Rabu, 22 November 2017

[Movie Review] Marlina - Si Pembunuh dalam Empat Babak


Jenis Film : Thriller
Produser : Rama Adi, Fauzan Zidni
Sutradara : Mouly Surya
Penulis : Rama Adi
Produksi : Cinesurya Production


Sinopsis:
Suatu hari di sebuah padang sabana Sumba, Indonesia, sekawanan tujuh perampok mendatangi rumah seorang janda bernama Marlina (Marsha Timothy). Mereka mengancam nyawa, harta dan juga kehormatan Marlina dihadapan suaminya yang sudah berbentuk mumi duduk di pojok ruangan. Keesokan harinya dalam sebuah perjalanan demi mencari keadilan dan penebusan, Marlina membawa kepala dari bos perampok, Markus (Egi Fedly), yang ia penggal tadi malam. Marlina kemudian bertemu Novi (Dea Panendra), yang menunggu kelahiran bayinya, dan Franz (Yoga Pratama), yang menginginkan kepala Markus kembali. Markus yang tak berkepala juga berjalan menguntit Marlina.

WARNING: SOFT SPOILER


Review: 

Akhirnya muncul lagi ke permukaan, salah satu film Indonesia bergenre thriller yang menurut review beberapa orang, bagus. Yah, pastinya gue juga nggak mau ketinggalan nonton thiller yang bagus, apalagi buatan asli anak bangsa.

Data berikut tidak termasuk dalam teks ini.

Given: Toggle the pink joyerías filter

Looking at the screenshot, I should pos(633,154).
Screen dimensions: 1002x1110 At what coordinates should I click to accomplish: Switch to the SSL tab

Tapi sayangnya, ini bukan jenis film yang sesuai dengan selera gue. Ada beberapa alasan yang membuat gue kurang puas sama film ini. Tapi yang paling utama adalah....

Oke, apa unsur utama film thriller yang dinanti-nanti penonton?

Yak.... TWIST sodara-sodara. Itu kata R.L. Stine, sih. Tapi setuju, kan? Kaaaaan?

Yang nggak yaudah. Nggak apa-apa.

Jadi intinya, nggak ada twist apapun dalam film ini. Nggak ada unsur kejutan apapun. Alurnya maju, nggak ada kilas balik yang membuka rahasia apa gitu yang bisa bikin ceritanya lebih.... mmm...spektakuler. Apalah.

Film Marlina ini termasuk salah satu film sastra (oke, gue nggak tau sebutannya, tapi kira-kira begitu) yang sejenis sama pasir berbisik atau banyu biru. Dan gue bukan penikmat film sastra. Karena buat gue, film sejenis itu mirip film bisu. Kebanyakan diemnya. Dan gue nggak tau apa yang harus gue pikirkan selama adegan 'diam' itu. Terlalu banyak pertanyaan yang ada di otak gue. Kenapa begini? Kenapa nggak begitu? Kenapa nggak begini lalu begitu? Atau begitu lalu begini? Ini kenapa adegannya masih di sini-sini aja, sih? Kapan ganti scene?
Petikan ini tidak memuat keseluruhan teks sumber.